__Aim__
Update the rows from the line with "Image resolution: width=2396" up to and including the line with "748x458 pixels. click(216, 57)", replacing "search magnifier icon" with "magnifying glass icon" and keeping everything else the same.

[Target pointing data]
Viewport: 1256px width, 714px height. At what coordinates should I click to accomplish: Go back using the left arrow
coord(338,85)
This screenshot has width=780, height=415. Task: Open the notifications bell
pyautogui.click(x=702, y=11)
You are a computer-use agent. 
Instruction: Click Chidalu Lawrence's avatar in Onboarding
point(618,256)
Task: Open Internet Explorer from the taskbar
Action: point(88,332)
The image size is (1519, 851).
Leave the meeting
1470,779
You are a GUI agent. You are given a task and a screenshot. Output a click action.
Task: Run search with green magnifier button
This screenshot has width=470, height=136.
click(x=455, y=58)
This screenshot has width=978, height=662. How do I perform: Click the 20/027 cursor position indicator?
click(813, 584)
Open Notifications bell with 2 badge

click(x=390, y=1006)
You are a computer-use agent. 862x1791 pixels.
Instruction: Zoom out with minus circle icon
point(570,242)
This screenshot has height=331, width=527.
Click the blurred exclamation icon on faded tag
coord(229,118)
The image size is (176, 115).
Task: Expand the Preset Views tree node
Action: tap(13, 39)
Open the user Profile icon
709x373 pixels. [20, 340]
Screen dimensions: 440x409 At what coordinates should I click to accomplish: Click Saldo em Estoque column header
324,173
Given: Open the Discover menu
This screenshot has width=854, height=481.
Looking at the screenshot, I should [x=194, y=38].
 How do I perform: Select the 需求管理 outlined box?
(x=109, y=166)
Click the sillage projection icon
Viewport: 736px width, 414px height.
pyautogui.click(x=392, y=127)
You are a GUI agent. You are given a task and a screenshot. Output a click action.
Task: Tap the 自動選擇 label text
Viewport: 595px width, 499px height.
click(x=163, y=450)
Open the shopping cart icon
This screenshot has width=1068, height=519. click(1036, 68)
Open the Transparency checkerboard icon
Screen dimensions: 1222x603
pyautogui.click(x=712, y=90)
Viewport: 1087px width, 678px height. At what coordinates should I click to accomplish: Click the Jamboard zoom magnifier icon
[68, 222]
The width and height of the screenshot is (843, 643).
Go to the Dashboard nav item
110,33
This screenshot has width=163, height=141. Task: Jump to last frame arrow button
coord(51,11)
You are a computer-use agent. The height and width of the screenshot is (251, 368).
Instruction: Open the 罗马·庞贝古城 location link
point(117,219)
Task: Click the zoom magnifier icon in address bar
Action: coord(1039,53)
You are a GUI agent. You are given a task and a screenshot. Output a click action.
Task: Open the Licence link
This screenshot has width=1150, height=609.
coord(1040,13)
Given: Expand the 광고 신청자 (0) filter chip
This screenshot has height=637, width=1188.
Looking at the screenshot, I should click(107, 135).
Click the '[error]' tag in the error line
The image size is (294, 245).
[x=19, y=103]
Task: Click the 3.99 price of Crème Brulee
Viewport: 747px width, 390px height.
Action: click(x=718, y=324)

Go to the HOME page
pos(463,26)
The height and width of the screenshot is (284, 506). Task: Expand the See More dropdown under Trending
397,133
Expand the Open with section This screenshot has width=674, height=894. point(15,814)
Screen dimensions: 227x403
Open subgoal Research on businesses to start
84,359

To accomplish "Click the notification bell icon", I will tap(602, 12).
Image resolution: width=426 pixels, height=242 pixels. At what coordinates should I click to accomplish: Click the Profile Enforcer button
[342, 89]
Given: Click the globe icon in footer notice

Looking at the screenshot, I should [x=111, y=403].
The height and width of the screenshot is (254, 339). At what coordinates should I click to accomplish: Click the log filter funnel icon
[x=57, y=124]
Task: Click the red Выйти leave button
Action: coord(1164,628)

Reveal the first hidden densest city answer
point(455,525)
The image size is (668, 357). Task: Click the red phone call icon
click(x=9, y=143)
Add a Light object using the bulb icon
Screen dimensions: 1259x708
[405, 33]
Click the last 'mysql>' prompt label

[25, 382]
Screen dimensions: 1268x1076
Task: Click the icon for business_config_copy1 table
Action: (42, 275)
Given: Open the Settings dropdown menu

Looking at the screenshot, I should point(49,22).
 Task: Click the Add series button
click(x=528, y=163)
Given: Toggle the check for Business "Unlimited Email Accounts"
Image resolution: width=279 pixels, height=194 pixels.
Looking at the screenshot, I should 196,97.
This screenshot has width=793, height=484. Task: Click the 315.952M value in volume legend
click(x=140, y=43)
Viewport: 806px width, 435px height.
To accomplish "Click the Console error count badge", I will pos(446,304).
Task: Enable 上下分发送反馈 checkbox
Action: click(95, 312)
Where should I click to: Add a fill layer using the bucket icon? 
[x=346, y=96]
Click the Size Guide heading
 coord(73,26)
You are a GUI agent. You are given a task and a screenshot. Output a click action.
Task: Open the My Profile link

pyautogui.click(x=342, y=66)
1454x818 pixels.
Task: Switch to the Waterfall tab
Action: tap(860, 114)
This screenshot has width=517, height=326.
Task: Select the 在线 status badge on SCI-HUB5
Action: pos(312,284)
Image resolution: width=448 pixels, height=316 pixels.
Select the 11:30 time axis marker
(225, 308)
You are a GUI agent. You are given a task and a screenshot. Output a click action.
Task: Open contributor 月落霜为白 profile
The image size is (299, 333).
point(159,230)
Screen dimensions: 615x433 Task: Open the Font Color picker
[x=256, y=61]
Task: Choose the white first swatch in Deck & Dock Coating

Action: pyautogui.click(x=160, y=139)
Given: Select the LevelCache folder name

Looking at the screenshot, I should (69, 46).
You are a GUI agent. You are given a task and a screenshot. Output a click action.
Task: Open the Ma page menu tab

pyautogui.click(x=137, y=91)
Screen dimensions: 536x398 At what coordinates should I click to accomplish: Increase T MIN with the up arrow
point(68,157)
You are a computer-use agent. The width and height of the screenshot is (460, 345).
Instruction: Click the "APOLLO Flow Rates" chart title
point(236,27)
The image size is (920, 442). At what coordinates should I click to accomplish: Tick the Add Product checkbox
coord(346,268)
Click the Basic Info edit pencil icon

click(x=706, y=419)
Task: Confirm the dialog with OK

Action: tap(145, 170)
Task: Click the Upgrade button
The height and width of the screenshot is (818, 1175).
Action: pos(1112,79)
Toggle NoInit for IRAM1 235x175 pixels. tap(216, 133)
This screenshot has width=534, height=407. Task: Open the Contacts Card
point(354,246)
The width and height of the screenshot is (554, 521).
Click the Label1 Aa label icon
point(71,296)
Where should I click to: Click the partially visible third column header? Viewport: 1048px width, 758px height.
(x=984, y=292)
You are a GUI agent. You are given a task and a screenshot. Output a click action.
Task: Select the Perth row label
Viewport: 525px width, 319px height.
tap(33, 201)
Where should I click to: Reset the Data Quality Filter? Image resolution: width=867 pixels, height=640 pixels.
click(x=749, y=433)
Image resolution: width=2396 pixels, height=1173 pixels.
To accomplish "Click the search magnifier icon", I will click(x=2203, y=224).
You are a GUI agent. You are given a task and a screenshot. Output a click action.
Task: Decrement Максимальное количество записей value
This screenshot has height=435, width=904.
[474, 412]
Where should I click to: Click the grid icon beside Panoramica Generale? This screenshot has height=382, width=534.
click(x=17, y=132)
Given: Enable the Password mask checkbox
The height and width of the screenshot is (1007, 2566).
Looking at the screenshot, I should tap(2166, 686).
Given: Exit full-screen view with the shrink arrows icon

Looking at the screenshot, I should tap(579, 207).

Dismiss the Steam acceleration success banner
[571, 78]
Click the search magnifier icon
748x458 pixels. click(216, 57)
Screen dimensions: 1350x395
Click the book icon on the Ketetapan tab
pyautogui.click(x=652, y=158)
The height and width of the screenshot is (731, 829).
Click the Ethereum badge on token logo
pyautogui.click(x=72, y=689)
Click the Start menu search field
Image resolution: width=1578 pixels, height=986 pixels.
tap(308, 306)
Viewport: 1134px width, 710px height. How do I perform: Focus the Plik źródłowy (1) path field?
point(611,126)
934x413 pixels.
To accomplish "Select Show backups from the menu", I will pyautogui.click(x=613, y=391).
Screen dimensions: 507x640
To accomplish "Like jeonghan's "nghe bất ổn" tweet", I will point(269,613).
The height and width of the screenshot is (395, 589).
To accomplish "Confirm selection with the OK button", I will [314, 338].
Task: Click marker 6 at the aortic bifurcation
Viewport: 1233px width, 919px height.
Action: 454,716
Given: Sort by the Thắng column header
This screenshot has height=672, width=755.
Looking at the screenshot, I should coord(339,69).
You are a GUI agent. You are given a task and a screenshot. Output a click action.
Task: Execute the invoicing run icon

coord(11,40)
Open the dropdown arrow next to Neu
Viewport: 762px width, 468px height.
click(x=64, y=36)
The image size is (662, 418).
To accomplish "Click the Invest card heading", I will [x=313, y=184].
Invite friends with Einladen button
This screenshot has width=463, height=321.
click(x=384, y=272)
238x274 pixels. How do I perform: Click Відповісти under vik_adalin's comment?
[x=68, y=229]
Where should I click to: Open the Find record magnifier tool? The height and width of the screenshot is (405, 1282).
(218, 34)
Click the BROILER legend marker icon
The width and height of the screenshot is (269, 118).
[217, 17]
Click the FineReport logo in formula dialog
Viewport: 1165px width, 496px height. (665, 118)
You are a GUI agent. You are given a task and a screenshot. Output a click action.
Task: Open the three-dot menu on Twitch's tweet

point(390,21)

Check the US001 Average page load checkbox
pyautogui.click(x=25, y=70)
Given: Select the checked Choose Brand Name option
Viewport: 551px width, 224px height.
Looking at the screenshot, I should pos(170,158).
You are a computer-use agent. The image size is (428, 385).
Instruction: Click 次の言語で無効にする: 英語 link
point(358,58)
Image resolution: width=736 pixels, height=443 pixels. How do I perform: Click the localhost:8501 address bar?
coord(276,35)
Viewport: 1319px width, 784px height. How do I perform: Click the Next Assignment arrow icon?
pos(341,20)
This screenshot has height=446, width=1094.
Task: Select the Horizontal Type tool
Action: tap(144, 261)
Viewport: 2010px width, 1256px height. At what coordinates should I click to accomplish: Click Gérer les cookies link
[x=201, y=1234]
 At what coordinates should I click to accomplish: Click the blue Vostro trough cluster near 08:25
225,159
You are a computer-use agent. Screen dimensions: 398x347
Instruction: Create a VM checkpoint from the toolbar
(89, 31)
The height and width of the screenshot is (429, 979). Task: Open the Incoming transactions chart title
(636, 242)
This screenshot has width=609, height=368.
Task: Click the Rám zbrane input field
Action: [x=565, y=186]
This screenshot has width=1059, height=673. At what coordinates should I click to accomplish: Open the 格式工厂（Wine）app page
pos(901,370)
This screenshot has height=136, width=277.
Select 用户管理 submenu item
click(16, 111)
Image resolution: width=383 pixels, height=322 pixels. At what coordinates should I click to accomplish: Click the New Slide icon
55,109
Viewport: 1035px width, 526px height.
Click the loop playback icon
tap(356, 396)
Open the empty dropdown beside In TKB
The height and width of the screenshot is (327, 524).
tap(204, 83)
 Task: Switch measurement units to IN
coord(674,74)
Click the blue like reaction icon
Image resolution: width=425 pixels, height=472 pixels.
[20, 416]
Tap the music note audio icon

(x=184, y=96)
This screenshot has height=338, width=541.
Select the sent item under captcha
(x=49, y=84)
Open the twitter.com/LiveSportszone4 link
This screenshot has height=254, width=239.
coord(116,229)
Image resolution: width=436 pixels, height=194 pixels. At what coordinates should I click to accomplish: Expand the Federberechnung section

__Solution to the exercise__
Image resolution: width=2396 pixels, height=1173 pixels.
To accomplish "Click the magnifying glass icon", I will click(x=2203, y=224).
You are a GUI agent. You are given a task and a screenshot. Output a click action.
Task: Decrement Максимальное количество записей value
This screenshot has height=435, width=904.
[474, 412]
Where should I click to: Click the grid icon beside Panoramica Generale? This screenshot has height=382, width=534.
click(x=17, y=132)
Given: Enable the Password mask checkbox
The height and width of the screenshot is (1007, 2566).
Looking at the screenshot, I should tap(2166, 686).
Given: Exit full-screen view with the shrink arrows icon

Looking at the screenshot, I should tap(579, 207).

Dismiss the Steam acceleration success banner
[571, 78]
Click the magnifying glass icon
748x458 pixels. click(216, 57)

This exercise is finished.